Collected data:
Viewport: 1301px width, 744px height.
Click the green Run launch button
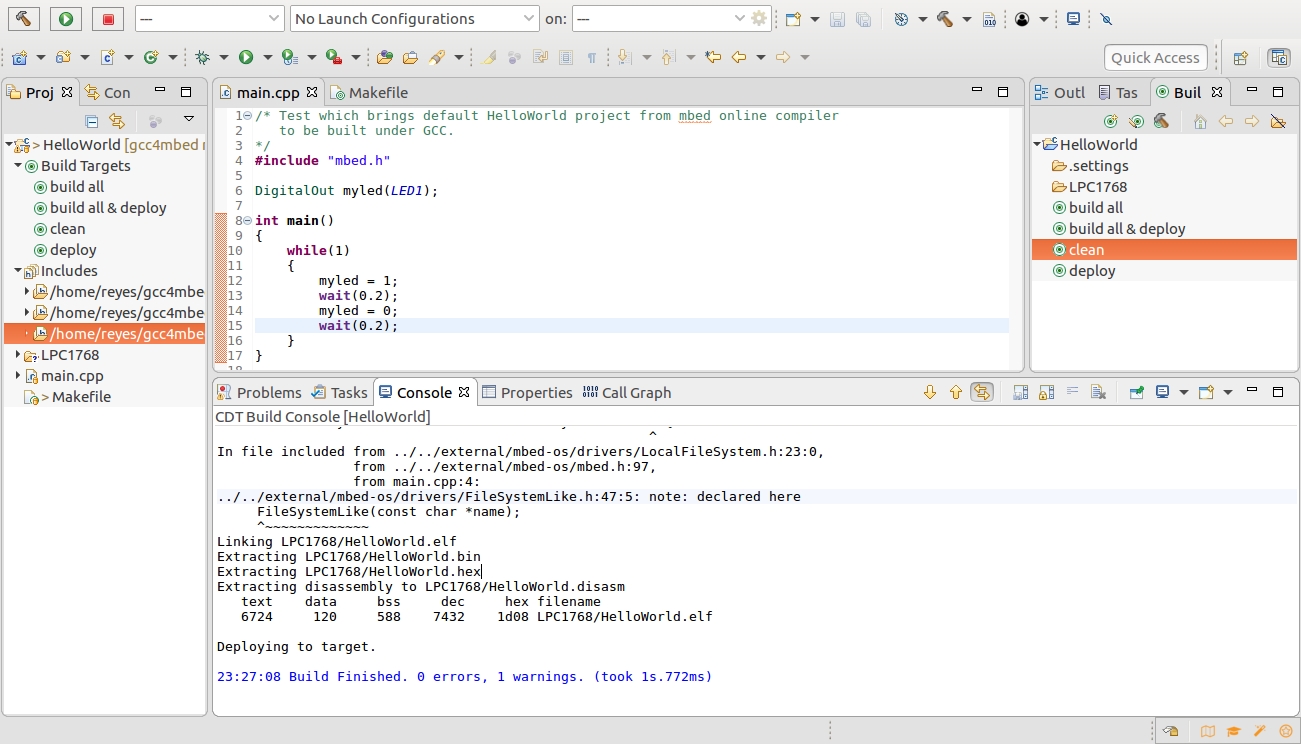click(66, 19)
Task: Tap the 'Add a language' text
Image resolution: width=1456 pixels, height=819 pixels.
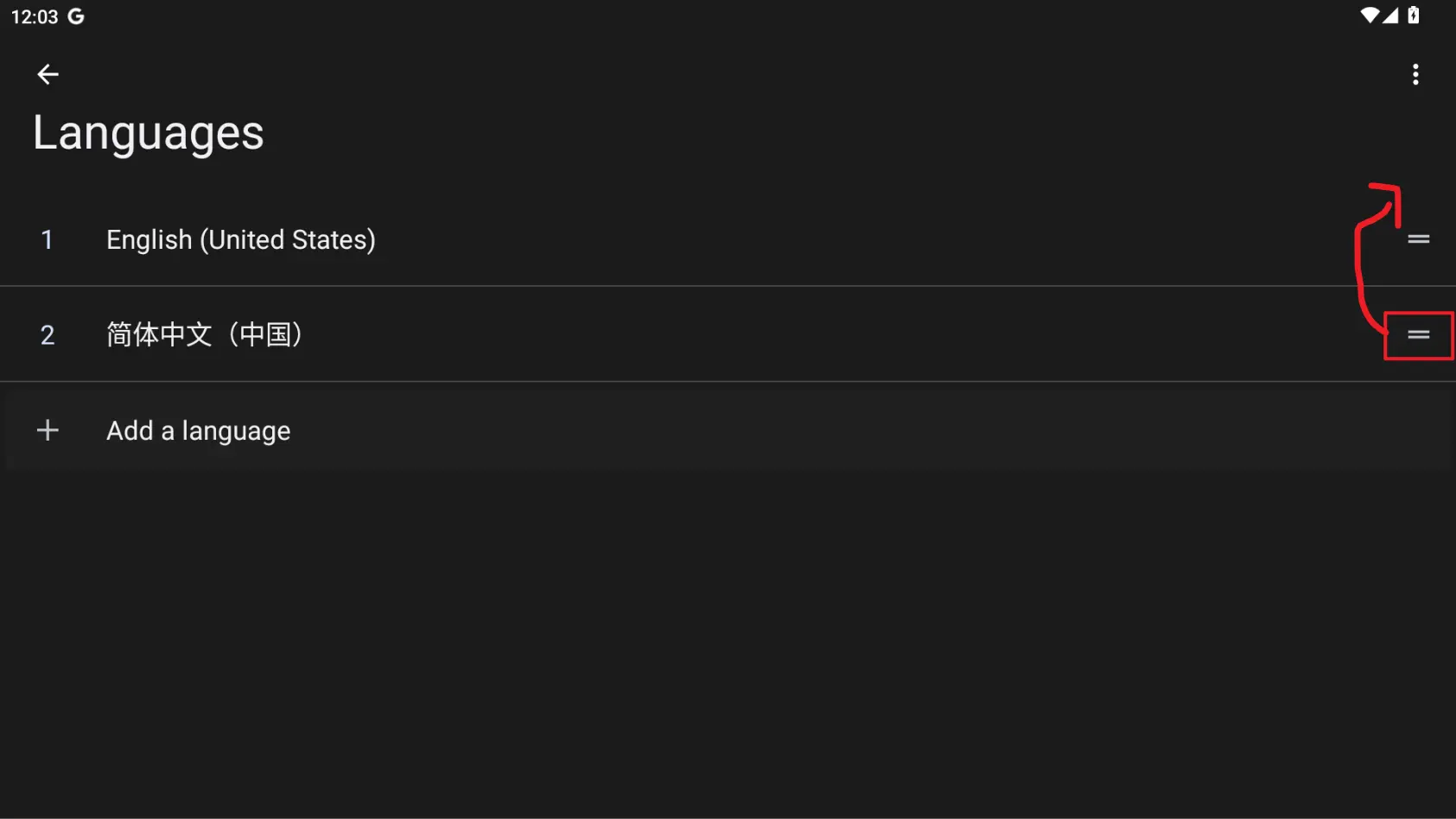Action: [198, 430]
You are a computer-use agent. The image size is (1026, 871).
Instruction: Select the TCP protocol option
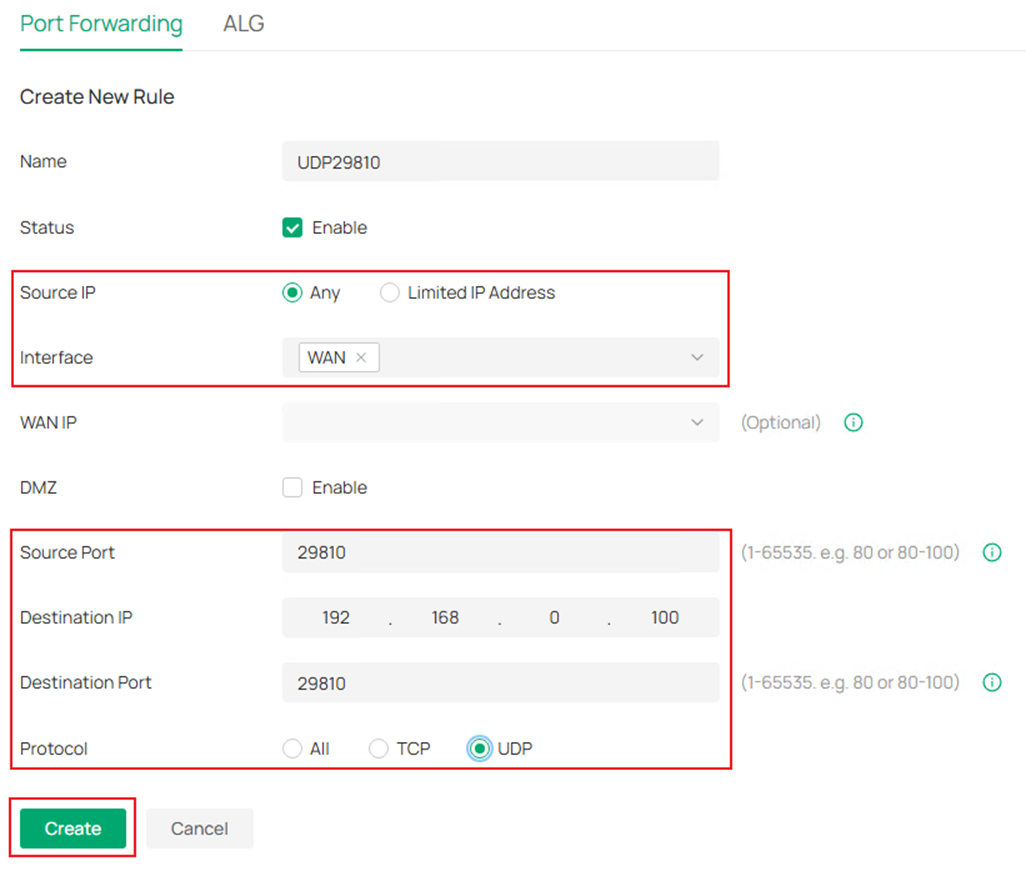click(379, 748)
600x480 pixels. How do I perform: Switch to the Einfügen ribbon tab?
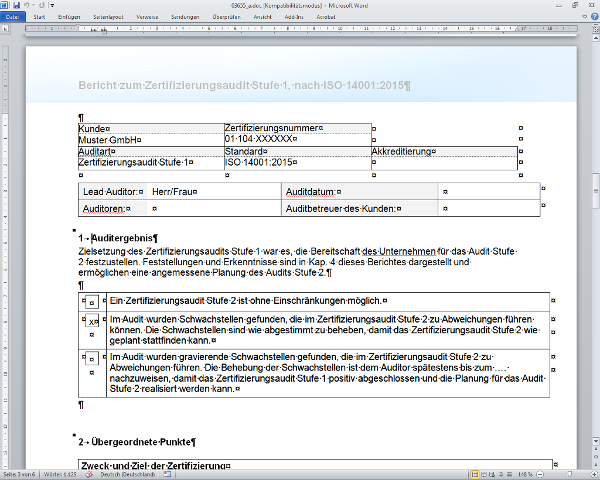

• _PROBLEM REQUIREMENTS_
Your copy of the entries above must be exact and must not include pictures.

• _RESULT OF THE EXERCISE_
Viewport: 1301px width, 744px height.
Click the green Run launch button
click(66, 19)
Task: Tap the 'Add a language' text
Image resolution: width=1456 pixels, height=819 pixels.
Action: [198, 430]
You are a computer-use agent. The image size is (1026, 871).
Instruction: Select the TCP protocol option
click(379, 748)
600x480 pixels. How do I perform: Switch to the Einfügen ribbon tab?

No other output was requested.